EXCERPT –
______
Top things students hate

 

 

by Hope Smith

Enforcing strict rules about texting. Forbidding Facebook on laptops. Going off on irrelevant tangents. Requiring unnecessary textbooks.

Instructors are not the only agitated individuals in the classroom. Sometimes the tables turn, and the instructors annoy the students, too.

Last week, the Kernel took an online poll of more than 100 professors to find out their biggest pet peeves in the classroom. Some disliked phony excuses and disruptive conversation, while others could do without texting in class and repeat nappers.

Now an online Kernel poll reversed the discussion, asking students what professors do that annoys them most.

Requiring unnecessary textbooks was the poll’s leader, with 88 percent of students wishing the money they dished out for textbooks was at least put to good use. Professors requiring books written by themselves got 30 percent of the voters.

Many students are annoyed when an instructor holds class over or uses the entire class to lead discussions when there is nothing to discuss.

Lecturing past the end of class annoyed 56 percent, while 28 percent disliked excessive personal references.

“I don’t like when the professor talks too much about off-subject material,” Whitney Nicholas, political science sophomore, said. “It’s fine if they want to tell us about a really cool movie or something they did recently, but when they do that I can’t concentrate on what they’re actually trying to lecture about.”

Some students feel professors don’t always speak loudly or clearly enough, which wasn’t mentioned in the poll.

“Sometimes I will sit in the middle of the classroom and I still can’t hear what the professor is saying, so I don’t think anyone in the back can hear them, either,” Travis Greenwell, civil engineering freshman, said. “And I know they can’t help it and they’re trying their best, but accents can make classes really hard to get through.”

Though not recorded in the poll, another annoyance is forbidden laptops during class.
______
DATASET EXTRACT –
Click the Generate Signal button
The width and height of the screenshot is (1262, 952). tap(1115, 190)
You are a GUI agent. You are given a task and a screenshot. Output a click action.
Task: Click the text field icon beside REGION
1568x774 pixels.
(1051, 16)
______
TASK REQUIREMENTS –
1 > In the article on what annoys students about professors, why does Travis Greenwell believe that students at the back of the room cannot hear the professor either? Answer in one to three sentences.
2 > Pick up the article on what annoys students about professors after its final sentence and continue it.

ANSWERS TO THE PROBLEMS –
1 > He sometimes sits in the middle of the classroom and still can't hear what the professor is saying. He concludes that anyone sitting farther back would have the same trouble.

2 >
“In one of my classes, students who use laptops are only permitted to sit on one side of the room so they don’t distract others, and in one of my other classes, laptops aren’t allowed at all,” Samantha Montgomery, biology freshman, said. “But it’s ‘the thing’ to have a laptop, and I actually use mine for notes a lot.”

A handful of students around White Hall Classroom Building said cancelling class without advanced notice could be higher up on the poll than the actual numbers show.

Online, 22 percent of the 50 voters said receiving late notices about class cancellations annoyed them.

“Professors sometimes cancel class by e-mail last-minute, and I won’t see it in time and walk all the way to class,” Nicholas said.

Boring lectures was also one of the annoyances.

“I hate when professors put all their notes on a slideshow and just stand up in class and read directly from the screen, flying through with no explanations,” Jerome Chandrakumar, business management junior, said. “If you’re going to do that or teach straight out of the book, I’d rather just teach myself.”

Instructors who make students feel dumb when they ask questions annoys 46 percent of voters, while changing syllabus assignments or due dates annoys 28 percent of the participants. The least annoying action, according to the poll, is professors who use red pens to grade student work. This annoys 2 percent of online poll participants.

While students can take steps to be less annoying and more enjoyable in the classroom, instructors have some behaviors they can adjust, as well.